Il primo che viene in mente è Rin Tin Tin. La sua epopea precede alla lunga la serie di telefilm che incantarono i ragazzi di tutto il mondo tra la fine degli anni ’50 e l’inizio dei ’60. Fu il soldato americano Lee Duncan a trovare una coppia di pastori tedeschi in un canile bombardato della Lorena poco prima che finisse la prima guerra mondiale. Tornato con loro negli Stati Uniti, diede in adozione la femmina, Nanette, a dei conoscenti, mentre addestrò il maschio, Rinty, per esibirsi in diversi numeri di abilità. Fu notato dal produttore Darryl F. Zanuck, che lo scritturò come interprete di numerosi film muti. I suoi discendenti giunsero fino agli anni ’50, quando fu varata la serie televisiva in cui Rin Tin Tin si accompagnava al caporale-bambino Rusty. In realtà, i pastori tedeschi impiegati per le riprese erano diversi. Uno di loro, Flame, è sepolto ad Asnières, vicino Parigi, nel giardino di una villa lungo la Senna, trasformato nel 1999 in un cimitero per cani e altri animali domestici.

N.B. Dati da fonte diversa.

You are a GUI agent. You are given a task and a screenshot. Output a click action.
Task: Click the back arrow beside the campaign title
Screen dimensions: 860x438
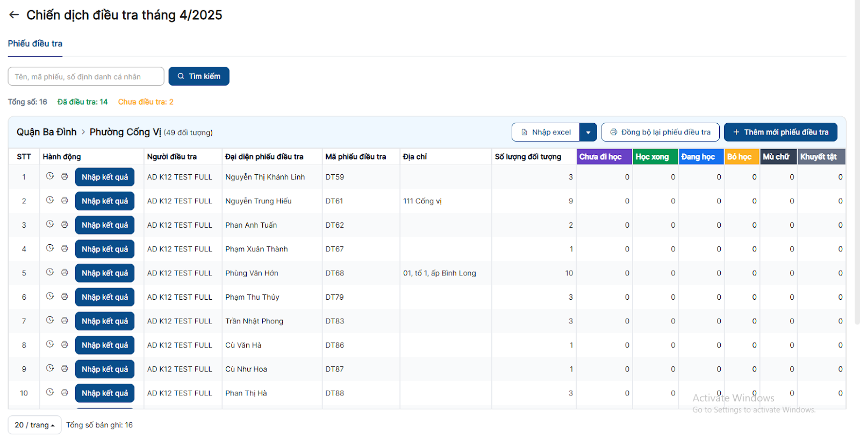click(14, 15)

Pietosa la vicenda dell’attore che ne faceva la parte. Lee Arker, quando gli episodi terminarono e non se ne misero in cantiere degli altri, faticò a trovare nuovi ruoli e ben presto si mise a svolgere lavori umili che lo fecero precipitare nel vortice dell’alcolismo e delle tossicodipendenze. È morto da indigente nelle scorse settimane.

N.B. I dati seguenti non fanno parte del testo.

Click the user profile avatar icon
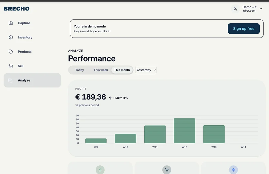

Più fortunato il cast de Il commissario Rex, di produzione austriaca. La serie originale di 10 stagioni ha sfondato in tutto il mondo, specialmente in Australia. Tanto che ne sono derivate produzioni autoctone in Italia e in Polonia. Anche qui, il cane impiegato dalla polizia per affiancare gli investigatori umani non è uno solo. Accattivanti le sue predilezioni culinarie, spesso in competizione con quelle dei suoi colleghi umani. Del resto, perfino Superman, nella sua versione degli anni ’50 e ’60, aveva un cane, Krypto, dotato dei suoi stessi ultrapoteri.

In Il mastino dei Baskerville, di Sir Arthur Conan Doyle, Sherlock Holmes affronta un bloodhound spietatamente utilizzato per spaventare a morte l’erede di una fortuna economica e rurale.

È il dark side dell’eterno canino, che ha risvolti mitologici.

«Cerbero, fiera crudele e diversa, / con tre gole caninamente latra / sovra la gente che quivi è sommersaCosì Dante nel Sesto Canto dell’Inferno. Il volgare dà consistenza al cane dell’immaginario religioso nella Grecia classica, allineato con una schiera di esemplari dalle fattezze di divinità. Consanguinei di Cerbero sono Otro, l’Idra di Lerna e la Chimera.

Tante temibili parvenze lo accomunano a Garm, il molosso infernale della tradizione norrena. È incatenato con il pelo ricoperto di sangue a guardia di Hel, il regno dei morti, dinanzi alla caverna di Gnipahellir. Però è disposto a lasciar passare le anima dirette all’oltretomba se gli offrono un pezzo di pane dolce intriso del loro sangue da vivi.

Gli antichi egizi ritrovavano nel Cane Randagio della Valle del Nicolo le sembianze di Anubi. Anche questo legato all’aldilà, in quanto giudice delle anime nel valutarne l’onestà durante la vita terrena.

Argo, il cane di Ulisse, non era soprannaturale, ma solo un compagno insostituibile, che lo riconosce quando fa ritorno a Itaca.

Sul rapporto con il proverbiale amico dell’uomo si è ben espresso Konrad Lorenz in E l’uomo incontrò il cane, dove scrive fra l’altro: «La fedeltà di un cane è un dono prezioso che impone obblighi morali non meno impegnativi dell’amicizia con un essere umano. Il legame con un cane fedele è altrettanto ‘eterno’ quanto possono esserlo, in genere i vincoli fra esseri viventi su questa terra».